Why it’s good to use learning goals as a starting point of your e-learning
You received the question to create an e-learning module on a certain topic. You have all the knowledge and ideas ready, but where do you start?
It’s smart to start with formulating the learning goals. What do you want the users to have learned at the end of the e-learning? Working with learning goals as a starting point for your e-learning has various advantages which can be substantiated in a good manner:
- People want to know what they can expect. Learning goals ensure them to practice targeted.
- Formulating the learning goals provides a framework of the total e-learning and this creates clarity. You’ll see the bigger picture, the red thread running through your e-learning, designing it from there goes much easier.
- You’ll maintain grip and focus on the final result. When making decisions you repeatedly ask yourself the question: does this contribute to the learning goal I want to achieve?
- Last but not least, it fits with the method of most of the online learning platforms.
1. Learning and designing from learning goals
Naming the learning goals in advance gives people grip. They want know what they started, in case of the e-learning, to be able to go through it effectively and successfully.
Good to know is that people learn on three levels (van der Weelde, 2000:18):
It’s best to divide your learning goals in these three categories, because every category asks for a different approach. Learning for the knowledge goals primarily takes place through knowledge transfer, such as reading texts and watching videos, but don’t forget the power of repetition. By letting knowledge reappear in various ways, testing it and letting the user reproduce it enlarges the chance on succeeding. The skill goals are aimed at expressing the learned knowledge. The user cannot only recount it, but also apply it to (new) situations. Skills are mainly learned through exercise, experience and reflection. This can be exercises such as simulations, open questions, writing assignments, pitches, discussion fora, peer feedback and 360 degrees feedback in an e-learning.
Finally, there are the attitude goals. Attitude goals concern a certain attitude, a way in which one approaches life and their perspective on a situation. These can be very personal, but you can also aspire a certain attitude or thought culture within your organisation. For example, an attitude in which continuous learning is widely supported, an improvement culture or ownership of your employees. Generally, attitude goals ask for perseverance. You can’t only see these goals in an e-learning, but they’re woven through the whole organisation.
2. Creating overview
Selecting learning goals immediately gives you a total image of your e-learning. You have a framework in which you can create your chapters, modules or micro-learnings. Next, you can spread out the content you had already created over this framework. You now know the starting point of your e-learning, and it becomes clearer what the workload will be. When there’s a focus at a certain point, you can try to spread the workload some more or to break down the learning goal.

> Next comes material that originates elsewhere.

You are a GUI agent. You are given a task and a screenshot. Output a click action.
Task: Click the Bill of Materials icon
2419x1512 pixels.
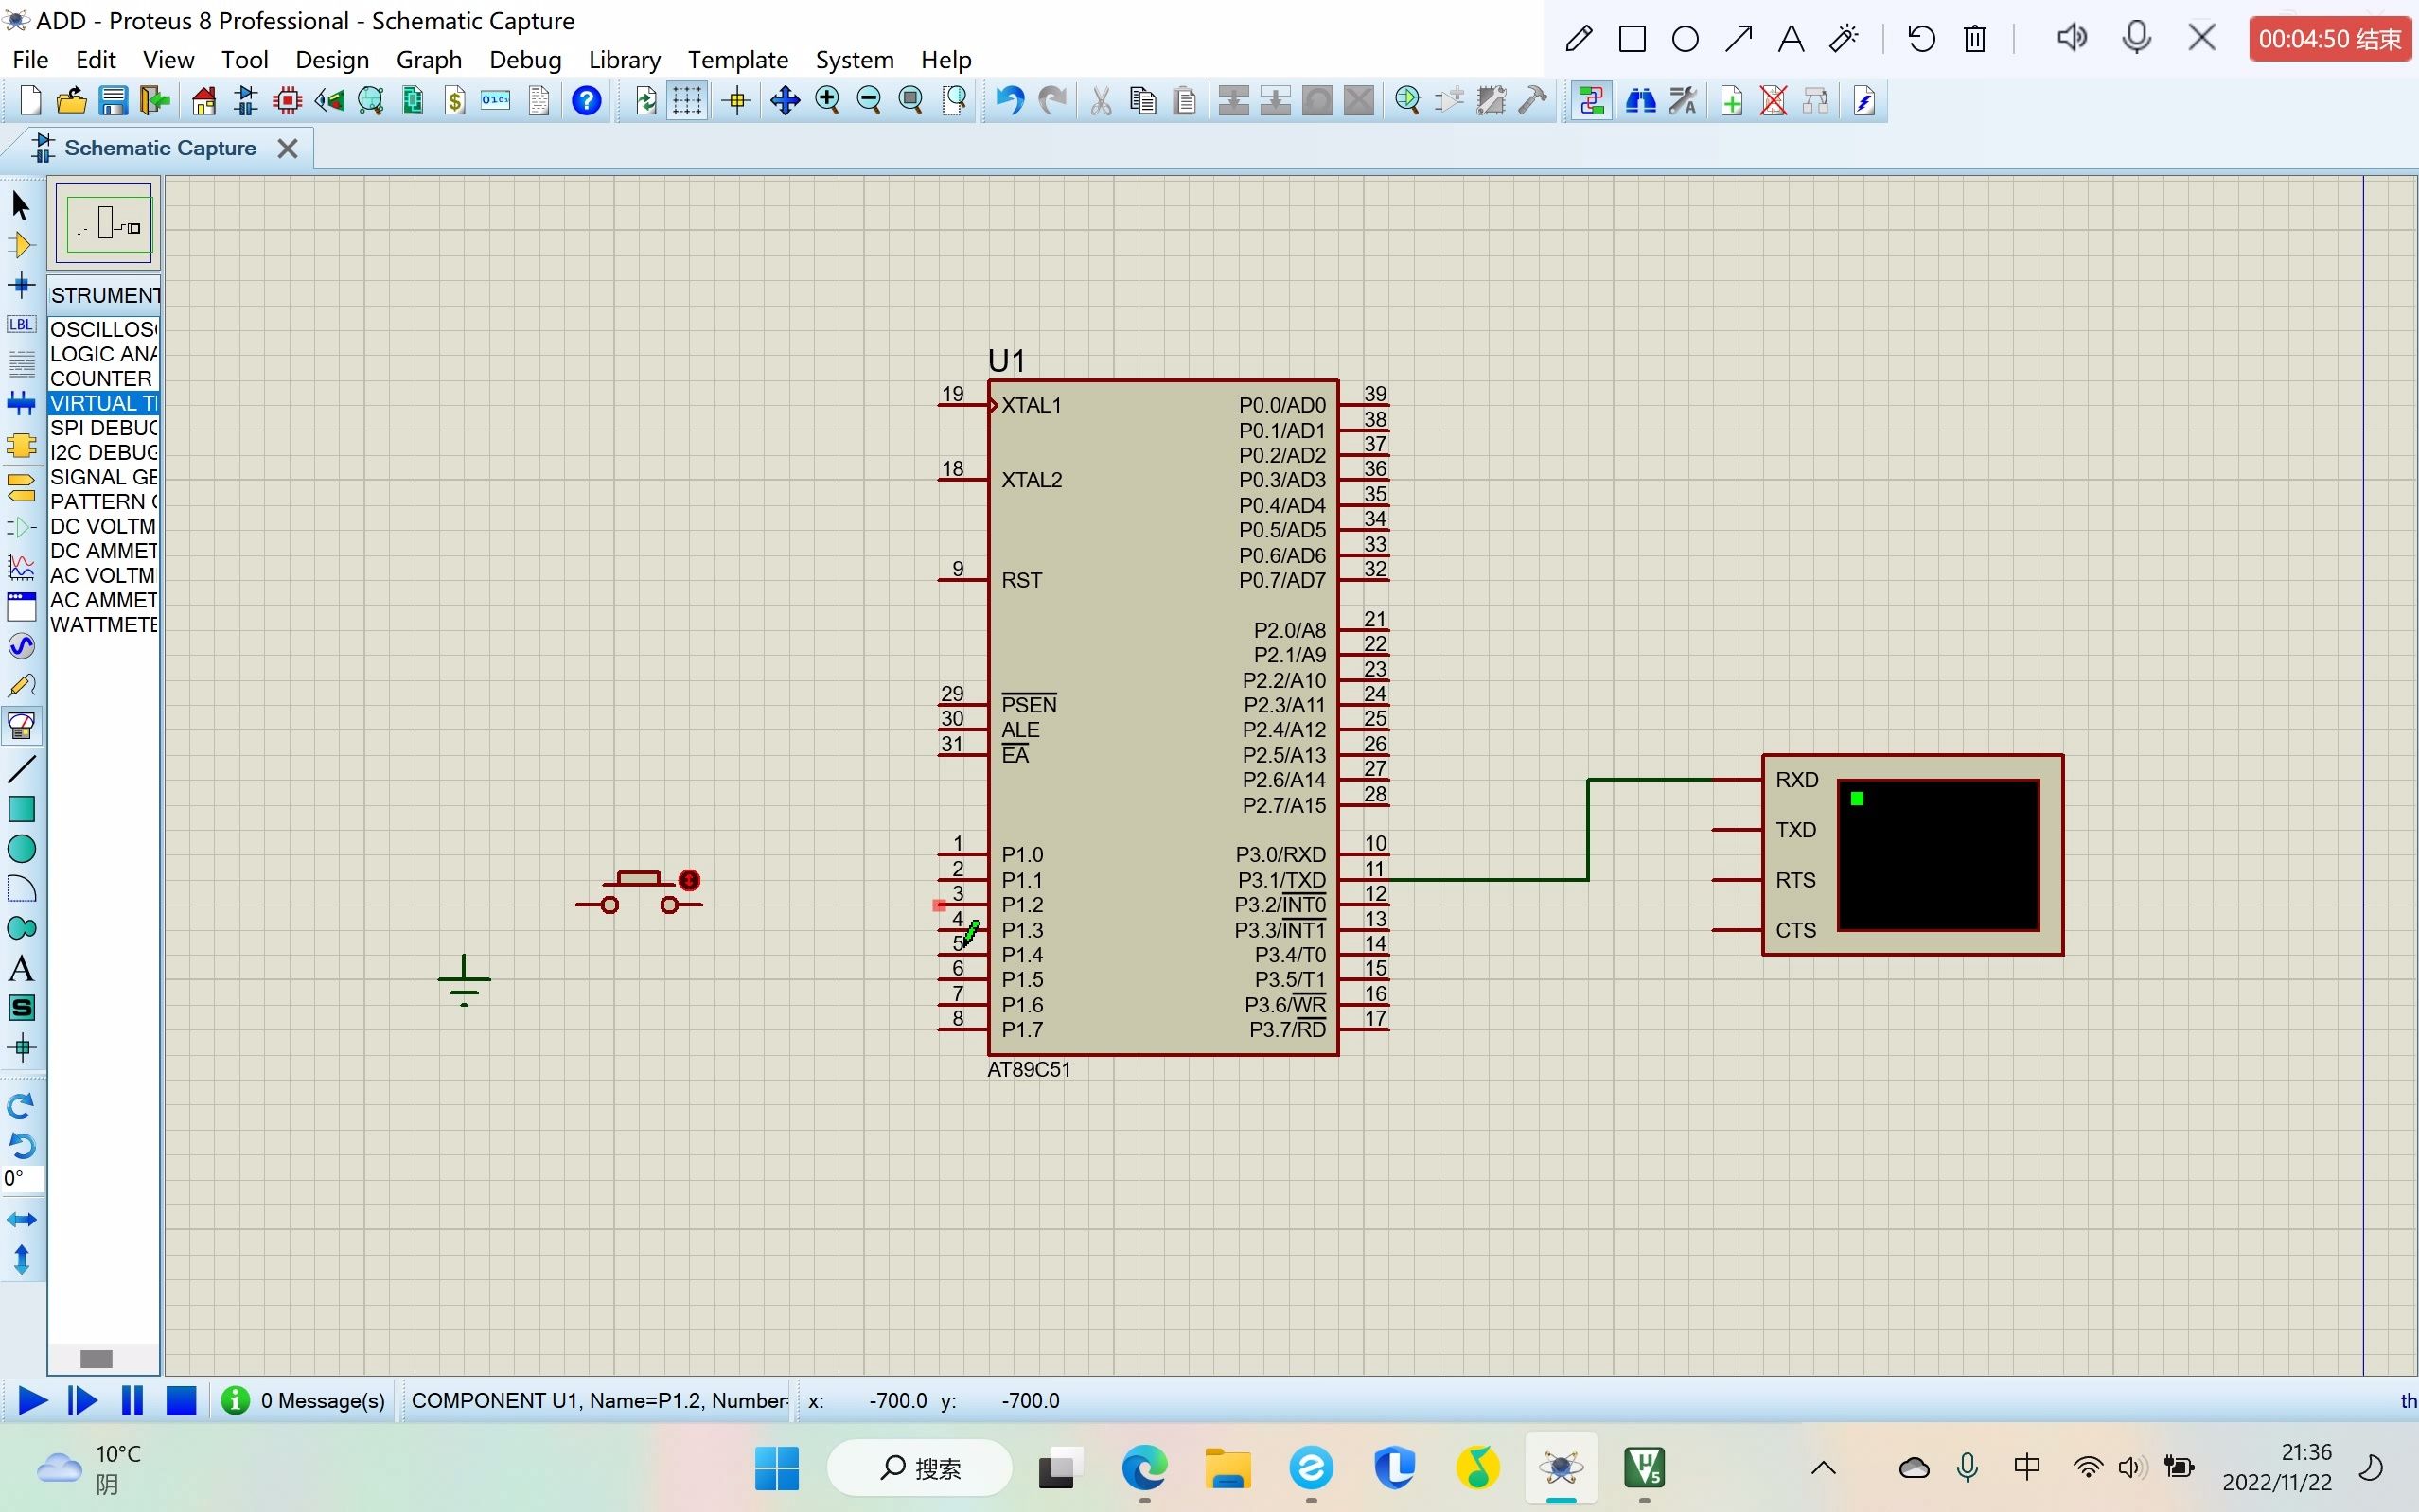pyautogui.click(x=455, y=101)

3. Grip and focus on the final result
Directly in line with this is the following point. While designing your e-learning you must ask yourself the same simple question over and over again when making a decision: Does this contribute to the learning goal I want to achieve? This ensures you to maintain grip and focus on the final result. Perhaps you have beautiful content, but it can’t be linked to one of the learning goals. Reconsider if you really must add it, or if you should make some adjustments. Imagine you have a skill goal concerning working together, it would be strange to have no assignments that must be performed in duo’s or smaller groups. So always compare your learning goals with the chosen work forms and assignments. Do they complement or contradict each other?
4. The method of online learning platforms
Another additional advantage is that many online learning platforms have the possibility to use learning goals as a measuring unit. Convenient for managers, content creators and administrators of the platform. As an example, we have done it in such way that the earlier formulated learning goals do the work for you. Retrieving developed content is very easy when you use the learning goal as a searching term. You don’t only find what you’re searching for in a quick manner, but you also make cross curriculair teaching easier. In no time, you can create a new e-learning by combining existing content from various areas. Moreover, you can use the Brainpower tool to practice certain learning goals in a targeted manner. Brainpower monitors if the learning goal is achieved or not. In terms of continuous learning, you can also set the platform in such way it signals you when certain knowledge hasn’t been dealt with for over some time, or when new content is available as an addition to the learning goal.
Much research has been done to talent development. Professor Anders Ericsson is convinced that people who perform on the highest level don’t have any special mental or physical powers. He proved that people who want to reach the top are able to reach it with almost every skill. His method? Practicing targeted (Deliberate practice, 2007 & Piek, Ericsson 2017). The expression ‘practice makes perfect’ is correct in this sense, but it does ask an enormous dedication and perseverance of the practitioner. Moreover, there’s a pitfall in this. You’re probably familiar with this: learning goals must be SMART. This way of formulating makes them testable and measurable, but the follow-up doesn’t become any more exciting. Do you want to create an attractive e-learning? In that case you want to make people curious, let them think and stimulate them. Unless you need hard numbers, formulating SMART isn’t a must. Yes, learning goals give a good focus to the user and to the designer, but you should leave some things to the imagination.